18092
Validation of Eye-Tracking Measures of Social Disability As a Treatment Endpoint in School-Age Children with ASD

Thursday, May 15, 2014
Atrium Ballroom (Marriott Marquis Atlanta)
A. R. Wrencher1, J. Moriuchi1, A. Klin2, S. Shultz3 and W. Jones2, (1)Marcus Autism Center, Children's Healthcare of Atlanta and Emory University, Atlanta, GA, (2)Marcus Autism Center, Children's Healthcare of Atlanta and Emory University School of Medicine, Atlanta, GA, (3)Department of Pediatrics, Marcus Autism Center, Children's Healthcare of Atlanta, Emory University, Atlanta, GA
Background: One critical goal of biomedical research in autism is to develop effective treatments that improve the quality of life for individuals on the autism spectrum.  Two major obstacles currently hinder this goal, particularly for the development of treatments that target core social deficits of the condition: the heterogeneity of the autism spectrum and the social nature of the disability.  The heterogeneity means that different individuals will present with varying levels of affectedness, requiring different treatment approaches; and the social nature of the condition means that the disability itself is inherently challenging to quantify.  Given these obstacles, two important questions present themselves: How do we best quantify the degree of social disability at the core of autism?  And how do we best measure whether a treatment for social disability has been effective?  The goal of the current research project is to test the extent to which eye-tracking measures of social disability can serve as successful endpoints or "outcome measures" for the assessment of new treatments.
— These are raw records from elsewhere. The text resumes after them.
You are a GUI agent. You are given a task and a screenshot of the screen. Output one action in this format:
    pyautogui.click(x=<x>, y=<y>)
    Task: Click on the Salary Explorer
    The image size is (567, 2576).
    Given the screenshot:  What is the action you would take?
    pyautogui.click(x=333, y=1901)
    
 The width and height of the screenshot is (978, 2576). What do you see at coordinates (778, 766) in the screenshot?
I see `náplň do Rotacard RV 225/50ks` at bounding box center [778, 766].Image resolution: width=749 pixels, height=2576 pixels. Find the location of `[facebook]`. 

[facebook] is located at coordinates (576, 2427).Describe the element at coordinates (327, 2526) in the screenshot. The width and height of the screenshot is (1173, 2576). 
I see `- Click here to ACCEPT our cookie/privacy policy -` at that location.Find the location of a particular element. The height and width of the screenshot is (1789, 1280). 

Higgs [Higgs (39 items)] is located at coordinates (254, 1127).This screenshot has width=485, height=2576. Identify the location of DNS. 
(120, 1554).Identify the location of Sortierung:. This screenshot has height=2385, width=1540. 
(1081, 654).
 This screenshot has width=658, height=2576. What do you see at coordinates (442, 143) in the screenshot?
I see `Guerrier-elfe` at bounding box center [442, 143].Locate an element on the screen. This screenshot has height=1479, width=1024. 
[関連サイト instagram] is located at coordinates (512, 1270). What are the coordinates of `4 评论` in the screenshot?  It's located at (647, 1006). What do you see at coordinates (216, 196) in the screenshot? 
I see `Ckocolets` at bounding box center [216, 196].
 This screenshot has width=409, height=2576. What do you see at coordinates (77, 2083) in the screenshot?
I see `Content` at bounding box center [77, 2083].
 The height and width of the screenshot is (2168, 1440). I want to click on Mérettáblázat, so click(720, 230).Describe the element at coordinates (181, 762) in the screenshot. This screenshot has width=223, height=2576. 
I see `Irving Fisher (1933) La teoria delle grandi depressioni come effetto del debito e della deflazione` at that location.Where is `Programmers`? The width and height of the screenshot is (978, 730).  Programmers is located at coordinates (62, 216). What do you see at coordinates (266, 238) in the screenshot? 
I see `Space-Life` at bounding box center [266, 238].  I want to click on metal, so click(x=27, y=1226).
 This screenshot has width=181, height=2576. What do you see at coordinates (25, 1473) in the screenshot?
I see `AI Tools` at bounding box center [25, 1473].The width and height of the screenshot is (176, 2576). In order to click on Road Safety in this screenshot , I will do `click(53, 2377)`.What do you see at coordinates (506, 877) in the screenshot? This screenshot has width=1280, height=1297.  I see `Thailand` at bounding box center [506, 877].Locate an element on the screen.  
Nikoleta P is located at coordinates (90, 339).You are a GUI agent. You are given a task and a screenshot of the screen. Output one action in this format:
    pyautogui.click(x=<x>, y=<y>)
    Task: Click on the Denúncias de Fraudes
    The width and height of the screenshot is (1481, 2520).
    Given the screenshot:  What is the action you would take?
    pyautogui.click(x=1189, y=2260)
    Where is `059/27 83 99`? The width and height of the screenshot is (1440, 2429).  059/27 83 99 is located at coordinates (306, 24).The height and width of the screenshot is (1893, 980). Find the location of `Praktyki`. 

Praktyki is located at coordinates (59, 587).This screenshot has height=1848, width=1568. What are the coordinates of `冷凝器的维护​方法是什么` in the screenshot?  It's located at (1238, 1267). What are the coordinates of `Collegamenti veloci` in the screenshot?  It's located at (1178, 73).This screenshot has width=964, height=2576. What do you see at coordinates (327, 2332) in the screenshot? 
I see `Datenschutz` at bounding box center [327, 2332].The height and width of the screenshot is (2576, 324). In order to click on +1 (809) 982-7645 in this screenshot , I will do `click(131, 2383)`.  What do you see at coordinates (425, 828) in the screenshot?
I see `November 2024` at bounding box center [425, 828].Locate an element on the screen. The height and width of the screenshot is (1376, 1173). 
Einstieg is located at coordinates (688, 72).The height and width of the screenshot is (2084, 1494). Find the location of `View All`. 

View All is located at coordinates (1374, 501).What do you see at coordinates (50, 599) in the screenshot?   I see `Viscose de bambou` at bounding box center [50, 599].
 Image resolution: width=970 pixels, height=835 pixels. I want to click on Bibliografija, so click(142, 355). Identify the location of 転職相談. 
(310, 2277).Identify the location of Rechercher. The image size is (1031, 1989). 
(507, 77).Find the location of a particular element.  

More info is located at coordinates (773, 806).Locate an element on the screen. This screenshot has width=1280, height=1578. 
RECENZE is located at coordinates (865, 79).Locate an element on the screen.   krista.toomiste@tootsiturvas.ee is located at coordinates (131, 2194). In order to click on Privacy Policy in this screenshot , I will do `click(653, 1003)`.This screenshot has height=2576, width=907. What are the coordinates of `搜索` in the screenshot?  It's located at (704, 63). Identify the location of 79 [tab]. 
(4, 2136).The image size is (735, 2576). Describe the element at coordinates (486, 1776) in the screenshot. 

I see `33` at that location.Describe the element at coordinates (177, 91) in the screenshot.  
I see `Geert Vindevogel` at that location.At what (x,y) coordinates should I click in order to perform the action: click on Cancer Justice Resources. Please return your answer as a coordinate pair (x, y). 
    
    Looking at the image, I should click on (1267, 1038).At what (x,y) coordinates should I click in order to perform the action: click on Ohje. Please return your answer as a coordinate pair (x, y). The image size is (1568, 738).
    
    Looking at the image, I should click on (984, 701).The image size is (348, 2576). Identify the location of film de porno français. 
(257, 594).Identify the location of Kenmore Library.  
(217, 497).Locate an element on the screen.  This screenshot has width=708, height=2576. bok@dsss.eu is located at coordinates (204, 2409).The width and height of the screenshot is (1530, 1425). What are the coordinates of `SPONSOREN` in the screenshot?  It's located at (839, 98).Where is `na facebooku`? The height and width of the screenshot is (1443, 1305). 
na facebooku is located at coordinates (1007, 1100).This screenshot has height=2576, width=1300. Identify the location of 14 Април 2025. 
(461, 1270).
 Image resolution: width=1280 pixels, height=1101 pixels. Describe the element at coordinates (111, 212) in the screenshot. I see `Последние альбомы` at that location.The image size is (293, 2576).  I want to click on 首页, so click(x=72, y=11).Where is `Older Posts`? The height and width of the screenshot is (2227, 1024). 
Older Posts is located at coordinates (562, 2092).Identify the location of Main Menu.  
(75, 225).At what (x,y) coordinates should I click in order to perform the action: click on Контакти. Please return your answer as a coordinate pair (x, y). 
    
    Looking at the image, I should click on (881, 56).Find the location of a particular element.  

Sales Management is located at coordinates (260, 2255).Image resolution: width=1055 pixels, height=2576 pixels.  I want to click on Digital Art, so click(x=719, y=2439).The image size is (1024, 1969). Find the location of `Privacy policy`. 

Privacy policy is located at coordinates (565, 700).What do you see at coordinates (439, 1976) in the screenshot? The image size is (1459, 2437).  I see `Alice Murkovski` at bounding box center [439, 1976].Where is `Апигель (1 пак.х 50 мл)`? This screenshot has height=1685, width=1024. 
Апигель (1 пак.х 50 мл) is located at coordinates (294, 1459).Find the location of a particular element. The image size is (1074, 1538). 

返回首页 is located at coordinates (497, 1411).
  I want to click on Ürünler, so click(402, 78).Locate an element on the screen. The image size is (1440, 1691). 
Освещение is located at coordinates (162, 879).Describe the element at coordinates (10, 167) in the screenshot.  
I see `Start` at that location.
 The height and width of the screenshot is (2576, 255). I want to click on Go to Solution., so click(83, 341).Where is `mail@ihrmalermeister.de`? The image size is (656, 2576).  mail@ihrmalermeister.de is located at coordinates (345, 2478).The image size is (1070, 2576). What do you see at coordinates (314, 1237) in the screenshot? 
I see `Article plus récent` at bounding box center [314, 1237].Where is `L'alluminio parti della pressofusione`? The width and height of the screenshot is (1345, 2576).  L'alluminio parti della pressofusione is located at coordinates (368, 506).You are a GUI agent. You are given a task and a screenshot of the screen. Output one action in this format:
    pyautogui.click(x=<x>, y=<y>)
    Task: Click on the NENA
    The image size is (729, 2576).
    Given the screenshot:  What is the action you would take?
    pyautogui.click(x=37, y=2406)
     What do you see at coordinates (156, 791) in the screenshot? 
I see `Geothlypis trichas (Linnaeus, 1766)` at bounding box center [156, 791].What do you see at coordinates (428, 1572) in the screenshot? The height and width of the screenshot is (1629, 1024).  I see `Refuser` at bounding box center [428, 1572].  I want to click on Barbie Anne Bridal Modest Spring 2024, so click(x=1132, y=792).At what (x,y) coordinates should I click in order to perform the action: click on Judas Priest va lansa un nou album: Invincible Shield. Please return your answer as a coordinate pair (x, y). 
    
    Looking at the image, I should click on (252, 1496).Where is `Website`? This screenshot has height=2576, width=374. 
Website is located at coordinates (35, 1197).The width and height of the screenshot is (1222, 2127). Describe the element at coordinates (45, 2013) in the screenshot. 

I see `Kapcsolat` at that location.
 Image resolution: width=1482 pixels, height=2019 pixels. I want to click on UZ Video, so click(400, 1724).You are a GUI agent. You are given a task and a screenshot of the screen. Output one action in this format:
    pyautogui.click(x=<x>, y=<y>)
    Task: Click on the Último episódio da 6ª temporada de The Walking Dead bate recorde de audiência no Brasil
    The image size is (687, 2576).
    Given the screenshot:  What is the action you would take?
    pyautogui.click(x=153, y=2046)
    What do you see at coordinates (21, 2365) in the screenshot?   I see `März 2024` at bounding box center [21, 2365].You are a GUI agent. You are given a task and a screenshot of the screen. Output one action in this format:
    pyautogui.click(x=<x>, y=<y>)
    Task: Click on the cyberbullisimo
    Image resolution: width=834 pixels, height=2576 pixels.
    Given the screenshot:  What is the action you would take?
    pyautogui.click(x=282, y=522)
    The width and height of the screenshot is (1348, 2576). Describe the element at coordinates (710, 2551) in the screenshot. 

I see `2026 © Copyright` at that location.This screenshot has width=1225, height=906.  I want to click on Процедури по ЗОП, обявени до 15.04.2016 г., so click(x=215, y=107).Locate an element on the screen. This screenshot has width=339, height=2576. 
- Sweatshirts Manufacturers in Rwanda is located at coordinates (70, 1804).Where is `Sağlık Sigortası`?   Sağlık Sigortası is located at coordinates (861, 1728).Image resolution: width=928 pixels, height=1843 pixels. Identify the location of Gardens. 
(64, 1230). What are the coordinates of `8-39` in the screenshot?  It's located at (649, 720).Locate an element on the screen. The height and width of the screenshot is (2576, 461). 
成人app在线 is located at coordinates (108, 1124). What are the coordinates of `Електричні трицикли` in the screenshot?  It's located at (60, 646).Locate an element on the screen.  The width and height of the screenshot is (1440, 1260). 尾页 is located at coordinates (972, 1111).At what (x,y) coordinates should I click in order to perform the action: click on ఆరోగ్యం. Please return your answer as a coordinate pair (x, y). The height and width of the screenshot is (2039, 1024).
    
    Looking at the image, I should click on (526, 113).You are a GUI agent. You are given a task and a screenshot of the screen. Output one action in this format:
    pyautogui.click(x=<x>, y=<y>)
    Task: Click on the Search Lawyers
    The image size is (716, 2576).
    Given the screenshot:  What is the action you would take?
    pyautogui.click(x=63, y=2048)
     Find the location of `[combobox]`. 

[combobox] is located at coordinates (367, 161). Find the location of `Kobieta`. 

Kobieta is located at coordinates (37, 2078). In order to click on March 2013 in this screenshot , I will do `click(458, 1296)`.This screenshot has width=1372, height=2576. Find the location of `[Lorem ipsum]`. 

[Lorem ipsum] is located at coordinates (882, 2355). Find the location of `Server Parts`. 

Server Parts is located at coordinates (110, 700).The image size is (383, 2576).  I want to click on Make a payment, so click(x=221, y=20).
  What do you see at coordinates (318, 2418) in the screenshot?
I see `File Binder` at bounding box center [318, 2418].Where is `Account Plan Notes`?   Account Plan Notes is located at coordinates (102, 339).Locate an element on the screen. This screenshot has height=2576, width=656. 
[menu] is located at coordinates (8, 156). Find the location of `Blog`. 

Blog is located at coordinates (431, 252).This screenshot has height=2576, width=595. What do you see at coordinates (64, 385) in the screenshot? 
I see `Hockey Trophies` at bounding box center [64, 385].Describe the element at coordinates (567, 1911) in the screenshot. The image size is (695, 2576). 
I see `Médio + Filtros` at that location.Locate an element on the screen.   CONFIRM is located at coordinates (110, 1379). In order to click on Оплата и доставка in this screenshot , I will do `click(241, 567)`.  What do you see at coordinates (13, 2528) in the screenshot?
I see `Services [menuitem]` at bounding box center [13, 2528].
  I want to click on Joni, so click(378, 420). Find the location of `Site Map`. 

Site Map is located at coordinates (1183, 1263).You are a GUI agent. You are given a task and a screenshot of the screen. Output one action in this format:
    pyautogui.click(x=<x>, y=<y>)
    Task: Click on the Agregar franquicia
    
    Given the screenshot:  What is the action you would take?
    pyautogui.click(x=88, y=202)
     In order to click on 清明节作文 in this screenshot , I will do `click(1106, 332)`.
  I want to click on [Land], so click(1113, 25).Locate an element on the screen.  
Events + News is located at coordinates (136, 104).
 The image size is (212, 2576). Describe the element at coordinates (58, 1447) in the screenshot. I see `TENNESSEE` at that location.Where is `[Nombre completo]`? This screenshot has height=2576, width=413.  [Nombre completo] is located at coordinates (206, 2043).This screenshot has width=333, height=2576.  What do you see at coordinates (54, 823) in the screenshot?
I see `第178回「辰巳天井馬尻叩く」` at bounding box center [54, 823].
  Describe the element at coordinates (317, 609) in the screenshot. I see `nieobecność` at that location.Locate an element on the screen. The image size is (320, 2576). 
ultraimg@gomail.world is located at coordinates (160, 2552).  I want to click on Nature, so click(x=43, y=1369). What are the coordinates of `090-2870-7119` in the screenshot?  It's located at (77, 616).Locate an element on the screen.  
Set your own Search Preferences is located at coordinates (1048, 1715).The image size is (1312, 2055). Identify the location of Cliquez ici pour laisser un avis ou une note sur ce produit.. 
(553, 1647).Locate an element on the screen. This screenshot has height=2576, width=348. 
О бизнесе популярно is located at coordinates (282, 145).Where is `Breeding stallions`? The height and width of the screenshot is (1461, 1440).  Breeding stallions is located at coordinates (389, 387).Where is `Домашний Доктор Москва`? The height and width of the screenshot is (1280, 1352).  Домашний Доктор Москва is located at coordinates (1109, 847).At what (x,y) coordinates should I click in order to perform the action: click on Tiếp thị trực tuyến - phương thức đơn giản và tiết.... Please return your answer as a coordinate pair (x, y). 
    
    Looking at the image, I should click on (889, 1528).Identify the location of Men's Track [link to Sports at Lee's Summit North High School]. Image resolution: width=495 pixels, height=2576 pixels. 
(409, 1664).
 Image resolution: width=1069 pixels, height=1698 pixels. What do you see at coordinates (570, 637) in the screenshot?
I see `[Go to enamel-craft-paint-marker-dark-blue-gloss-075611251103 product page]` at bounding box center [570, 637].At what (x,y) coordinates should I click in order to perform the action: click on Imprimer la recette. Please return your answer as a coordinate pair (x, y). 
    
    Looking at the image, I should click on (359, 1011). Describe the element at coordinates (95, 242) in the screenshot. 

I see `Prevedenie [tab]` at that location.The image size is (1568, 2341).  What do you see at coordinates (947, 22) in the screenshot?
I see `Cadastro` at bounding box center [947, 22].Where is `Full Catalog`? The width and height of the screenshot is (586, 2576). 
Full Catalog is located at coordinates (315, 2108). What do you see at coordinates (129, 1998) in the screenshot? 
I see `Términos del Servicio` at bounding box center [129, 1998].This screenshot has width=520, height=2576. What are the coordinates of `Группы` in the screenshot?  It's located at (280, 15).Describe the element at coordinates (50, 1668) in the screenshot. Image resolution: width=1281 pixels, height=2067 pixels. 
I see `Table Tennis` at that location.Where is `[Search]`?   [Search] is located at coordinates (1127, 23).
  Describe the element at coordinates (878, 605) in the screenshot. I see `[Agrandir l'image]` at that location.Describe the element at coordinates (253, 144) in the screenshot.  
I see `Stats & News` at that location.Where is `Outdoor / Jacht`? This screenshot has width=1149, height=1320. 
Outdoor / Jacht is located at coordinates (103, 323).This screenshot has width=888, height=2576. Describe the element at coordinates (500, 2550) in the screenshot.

Objectives: This study aims to assess the psychometric validity of eye-tracking measures to be used as treatment endpoints in school-age children with ASD.

Methods: We assessed the use of eye-tracking measures, which were collected during free viewing of naturalistic videos of social interaction in terms of their general appropriateness to the condition; their content, construct, and convergent validity; their reliability, precision, and internal consistency; as well as their interpretability and patient acceptability.  To assess the range and distribution of scores found in the general population, we collected normative eye-tracking data from typically developing children (TD, mean age=9.61 years, N=42) and then also collected comparison values in a large and heterogeneous sample of children with ASD (mean age=10.55 years, N=128).

Results: Consistent with previous research, children with ASD spent significantly less time looking at the eyes than did TD peers (M(SD) = 32.3(17.8)% for ASD vs. 39.9(18.2)% for TD, F = 51.8, p<0.05).  Eye-looking reliability measures indicate good test-retest correlation within each group: r = 0.619 for TD and r =0.624 for ASD.  The measures were collected with a greater than 88% success rate and with measurement accuracy of less than 3 degrees of visual angle.

Conclusions: Eye-tracking measures of visual scanning, while watching naturalistic scenes of social interaction, can serve as effective and valid quantifiers of social disability.  In the current analyses, we focused on attention to the eyes of others; however, we expect that a more important assay of social disability will be measuring not only overall looking time to others’ eyes, but more temporally sensitive measures of looking to the right eyes at the right moments in time. Our rigorous assessment of promising eye-tracking measures will provide us with multiple dimensions with which to quantify social deficits in a naturalistic way and assess the effectiveness of treatments. By doing so, we hope to alter the course of ASD so as to afford individuals on the spectrum an improved quality of life.